Reading text >>
-.-.-

DAG = AirflowDagRunner(AirflowPipelineConfig(_airflow_config)).run(
    _create_pipeline(
        pipeline_name=_pipeline_name,
        pipeline_root=_pipeline_root,
        data_root=_data_root,
        transform_module_file=_transform_module_file,
        trainer_module_file=_trainer_module_file,
        serving_model_dir=_serving_model_dir,
        metadata_path=_metadata_path,
        beam_pipeline_args=_beam_pipeline_args
    )
)

## 6. Continuous Training
The Airflow model is scheduled to rerun at regular intervals. We can simulate continuous training by adding the taco bias data to folder with the baseline data set.

In [None]:
import shutil

shutil.copy(
    '../data/processed/taco_bias.tfrecord', 
    os.path.join(
        os.environ['HOME'], 'airflow', 'data', 'hot_dog_data', 
        'taco_bias.tfrecord'
    )

-.-.-

Exercise set >>
a) Copy word for word everything in the Airflow notebook excerpt from "## 6. Continuous" down to "baseline data set.".
b) Answer these about the Airflow notebook excerpt:
(i) Whose run method produces DAG?
(ii) How does the excerpt say the Airflow model is scheduled?
(iii) Which module is imported to copy the data file?
c) Pick up the Airflow notebook excerpt where it stops and keep it going.
The material after this point is separate from the Airflow notebook excerpt.

Provided material >>
-.-.-

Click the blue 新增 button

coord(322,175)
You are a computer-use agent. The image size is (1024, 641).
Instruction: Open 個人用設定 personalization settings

-.-.-

Task results >>
a)
## 6. Continuous Training
The Airflow model is scheduled to rerun at regular intervals. We can simulate continuous training by adding the taco bias data to folder with the baseline data set.

b)
(i) AirflowDagRunner
(ii) To rerun at regular intervals
(iii) shutil

c)
)

Alternatively, an Airflow DAG can be set up to do this process automatically. The `sensor_task` watches to see if any file is created in the path `~/airflow/models/taco_bias`. Once a new file is created, `python_task` uses `shutil.copy` to move the tfrecord file from `~/Documents/GitHub/hot_dog_classifier/data/processed/taco_bias.tfrecord` to `~/airflow/data/hot_dog_data` in anticipation of the next run.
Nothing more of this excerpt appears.